Stored data:
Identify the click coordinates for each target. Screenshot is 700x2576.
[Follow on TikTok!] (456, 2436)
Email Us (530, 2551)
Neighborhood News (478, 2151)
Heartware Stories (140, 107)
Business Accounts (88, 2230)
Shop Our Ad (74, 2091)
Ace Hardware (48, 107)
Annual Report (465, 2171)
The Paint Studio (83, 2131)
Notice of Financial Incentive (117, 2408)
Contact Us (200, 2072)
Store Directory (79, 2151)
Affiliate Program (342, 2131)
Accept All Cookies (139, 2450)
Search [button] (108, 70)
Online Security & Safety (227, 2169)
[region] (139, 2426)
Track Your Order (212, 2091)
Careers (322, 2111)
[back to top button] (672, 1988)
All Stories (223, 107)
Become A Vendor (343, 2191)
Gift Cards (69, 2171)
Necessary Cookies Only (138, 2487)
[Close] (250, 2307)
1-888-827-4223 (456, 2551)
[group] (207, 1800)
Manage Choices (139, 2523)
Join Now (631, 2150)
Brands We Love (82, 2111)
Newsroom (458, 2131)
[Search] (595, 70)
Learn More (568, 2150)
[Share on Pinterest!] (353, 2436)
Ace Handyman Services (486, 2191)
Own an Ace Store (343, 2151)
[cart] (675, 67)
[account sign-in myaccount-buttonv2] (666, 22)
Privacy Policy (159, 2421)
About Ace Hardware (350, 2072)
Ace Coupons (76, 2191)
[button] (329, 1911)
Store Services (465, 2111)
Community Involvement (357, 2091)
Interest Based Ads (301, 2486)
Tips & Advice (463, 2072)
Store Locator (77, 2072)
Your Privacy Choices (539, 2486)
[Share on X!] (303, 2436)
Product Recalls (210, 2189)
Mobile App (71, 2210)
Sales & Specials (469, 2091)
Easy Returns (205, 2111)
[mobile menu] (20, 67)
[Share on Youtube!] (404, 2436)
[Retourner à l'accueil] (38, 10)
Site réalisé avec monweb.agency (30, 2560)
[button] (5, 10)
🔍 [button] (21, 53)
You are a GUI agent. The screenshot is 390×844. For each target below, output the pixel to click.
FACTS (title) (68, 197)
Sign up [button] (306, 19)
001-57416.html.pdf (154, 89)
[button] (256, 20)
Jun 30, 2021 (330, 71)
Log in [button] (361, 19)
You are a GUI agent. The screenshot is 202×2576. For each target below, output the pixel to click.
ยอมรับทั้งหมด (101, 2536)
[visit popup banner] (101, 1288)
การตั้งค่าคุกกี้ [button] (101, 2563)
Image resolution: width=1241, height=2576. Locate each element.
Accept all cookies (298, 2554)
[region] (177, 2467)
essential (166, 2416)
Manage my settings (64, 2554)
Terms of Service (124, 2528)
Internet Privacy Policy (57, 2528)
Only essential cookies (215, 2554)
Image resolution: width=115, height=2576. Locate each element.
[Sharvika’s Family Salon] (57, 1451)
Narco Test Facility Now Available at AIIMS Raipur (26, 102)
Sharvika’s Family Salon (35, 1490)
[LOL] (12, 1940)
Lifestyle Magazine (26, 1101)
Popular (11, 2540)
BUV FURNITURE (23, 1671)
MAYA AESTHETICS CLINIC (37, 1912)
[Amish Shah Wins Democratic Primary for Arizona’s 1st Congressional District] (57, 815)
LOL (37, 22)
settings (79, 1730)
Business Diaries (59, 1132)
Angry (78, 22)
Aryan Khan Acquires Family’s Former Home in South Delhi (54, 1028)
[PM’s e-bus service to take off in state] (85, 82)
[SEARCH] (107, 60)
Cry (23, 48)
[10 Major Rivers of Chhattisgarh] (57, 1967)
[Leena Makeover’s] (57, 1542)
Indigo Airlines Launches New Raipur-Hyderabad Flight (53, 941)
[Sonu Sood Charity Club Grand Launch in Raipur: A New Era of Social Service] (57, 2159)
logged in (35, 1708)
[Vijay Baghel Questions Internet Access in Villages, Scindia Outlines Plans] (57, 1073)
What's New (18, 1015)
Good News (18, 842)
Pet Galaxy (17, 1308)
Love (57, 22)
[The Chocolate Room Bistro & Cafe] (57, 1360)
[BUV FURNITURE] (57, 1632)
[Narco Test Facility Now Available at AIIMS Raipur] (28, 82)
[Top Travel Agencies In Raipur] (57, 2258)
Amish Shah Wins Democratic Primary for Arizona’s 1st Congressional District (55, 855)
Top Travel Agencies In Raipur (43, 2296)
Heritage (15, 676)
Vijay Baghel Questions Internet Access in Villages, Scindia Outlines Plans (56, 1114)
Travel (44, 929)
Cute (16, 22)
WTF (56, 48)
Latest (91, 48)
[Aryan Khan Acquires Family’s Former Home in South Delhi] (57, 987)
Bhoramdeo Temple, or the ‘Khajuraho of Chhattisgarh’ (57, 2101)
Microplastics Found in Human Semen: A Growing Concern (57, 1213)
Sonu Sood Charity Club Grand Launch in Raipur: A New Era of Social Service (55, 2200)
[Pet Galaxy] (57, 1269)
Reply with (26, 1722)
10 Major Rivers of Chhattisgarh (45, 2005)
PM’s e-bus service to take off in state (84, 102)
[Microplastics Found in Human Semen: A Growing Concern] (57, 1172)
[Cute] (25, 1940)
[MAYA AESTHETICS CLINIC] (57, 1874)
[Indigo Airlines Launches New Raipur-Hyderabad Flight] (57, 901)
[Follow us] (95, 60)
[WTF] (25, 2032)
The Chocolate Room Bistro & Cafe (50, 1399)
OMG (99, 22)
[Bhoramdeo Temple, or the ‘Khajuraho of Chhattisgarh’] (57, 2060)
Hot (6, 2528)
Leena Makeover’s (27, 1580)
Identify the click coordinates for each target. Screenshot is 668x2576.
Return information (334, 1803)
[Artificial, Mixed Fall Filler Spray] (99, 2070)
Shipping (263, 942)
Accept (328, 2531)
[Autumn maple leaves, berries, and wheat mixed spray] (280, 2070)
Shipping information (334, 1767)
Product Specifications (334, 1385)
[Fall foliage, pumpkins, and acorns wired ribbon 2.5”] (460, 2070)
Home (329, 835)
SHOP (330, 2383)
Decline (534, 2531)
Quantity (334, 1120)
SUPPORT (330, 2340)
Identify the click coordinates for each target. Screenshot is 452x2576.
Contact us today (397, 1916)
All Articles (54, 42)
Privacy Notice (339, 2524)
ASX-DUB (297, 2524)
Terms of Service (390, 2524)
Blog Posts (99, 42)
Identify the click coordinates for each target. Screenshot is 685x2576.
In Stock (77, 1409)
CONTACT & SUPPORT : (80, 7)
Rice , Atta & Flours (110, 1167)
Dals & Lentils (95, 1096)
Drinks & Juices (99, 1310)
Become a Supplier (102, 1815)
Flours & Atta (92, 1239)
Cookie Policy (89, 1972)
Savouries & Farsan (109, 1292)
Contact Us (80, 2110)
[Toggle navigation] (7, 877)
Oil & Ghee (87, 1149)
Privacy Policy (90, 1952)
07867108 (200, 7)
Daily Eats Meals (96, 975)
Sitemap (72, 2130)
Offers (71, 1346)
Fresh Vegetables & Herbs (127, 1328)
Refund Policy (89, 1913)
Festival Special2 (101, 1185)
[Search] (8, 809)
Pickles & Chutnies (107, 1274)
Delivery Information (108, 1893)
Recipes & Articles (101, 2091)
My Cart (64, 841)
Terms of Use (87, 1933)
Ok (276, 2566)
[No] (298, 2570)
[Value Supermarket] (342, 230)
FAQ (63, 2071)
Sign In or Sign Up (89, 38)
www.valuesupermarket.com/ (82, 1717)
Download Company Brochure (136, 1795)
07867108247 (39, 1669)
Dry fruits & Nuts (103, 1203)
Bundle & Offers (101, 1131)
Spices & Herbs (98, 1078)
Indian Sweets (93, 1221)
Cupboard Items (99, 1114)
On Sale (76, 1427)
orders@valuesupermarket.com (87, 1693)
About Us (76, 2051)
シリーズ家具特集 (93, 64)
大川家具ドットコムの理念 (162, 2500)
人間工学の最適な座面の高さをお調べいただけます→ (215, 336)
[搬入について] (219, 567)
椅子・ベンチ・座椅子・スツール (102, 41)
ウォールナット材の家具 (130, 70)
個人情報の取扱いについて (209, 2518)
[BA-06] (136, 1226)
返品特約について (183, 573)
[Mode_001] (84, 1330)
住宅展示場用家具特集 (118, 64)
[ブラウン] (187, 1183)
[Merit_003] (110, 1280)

EXERCISE PROMPT: Give only the lines from the one holding "[Share on X!] (303, 2436)" through the one holding "MAYA AESTHETICS CLINIC (37, 1912)", each restated exactly as it appears above.

TASK RESULT:
[Share on X!] (303, 2436)
Product Recalls (210, 2189)
Mobile App (71, 2210)
Sales & Specials (469, 2091)
Easy Returns (205, 2111)
[mobile menu] (20, 67)
[Share on Youtube!] (404, 2436)
[Retourner à l'accueil] (38, 10)
Site réalisé avec monweb.agency (30, 2560)
[button] (5, 10)
🔍 [button] (21, 53)
You are a GUI agent. The screenshot is 390×844. For each target below, output the pixel to click.
FACTS (title) (68, 197)
Sign up [button] (306, 19)
001-57416.html.pdf (154, 89)
[button] (256, 20)
Jun 30, 2021 (330, 71)
Log in [button] (361, 19)
You are a GUI agent. The screenshot is 202×2576. For each target below, output the pixel to click.
ยอมรับทั้งหมด (101, 2536)
[visit popup banner] (101, 1288)
การตั้งค่าคุกกี้ [button] (101, 2563)
Image resolution: width=1241, height=2576. Locate each element.
Accept all cookies (298, 2554)
[region] (177, 2467)
essential (166, 2416)
Manage my settings (64, 2554)
Terms of Service (124, 2528)
Internet Privacy Policy (57, 2528)
Only essential cookies (215, 2554)
Image resolution: width=115, height=2576. Locate each element.
[Sharvika’s Family Salon] (57, 1451)
Narco Test Facility Now Available at AIIMS Raipur (26, 102)
Sharvika’s Family Salon (35, 1490)
[LOL] (12, 1940)
Lifestyle Magazine (26, 1101)
Popular (11, 2540)
BUV FURNITURE (23, 1671)
MAYA AESTHETICS CLINIC (37, 1912)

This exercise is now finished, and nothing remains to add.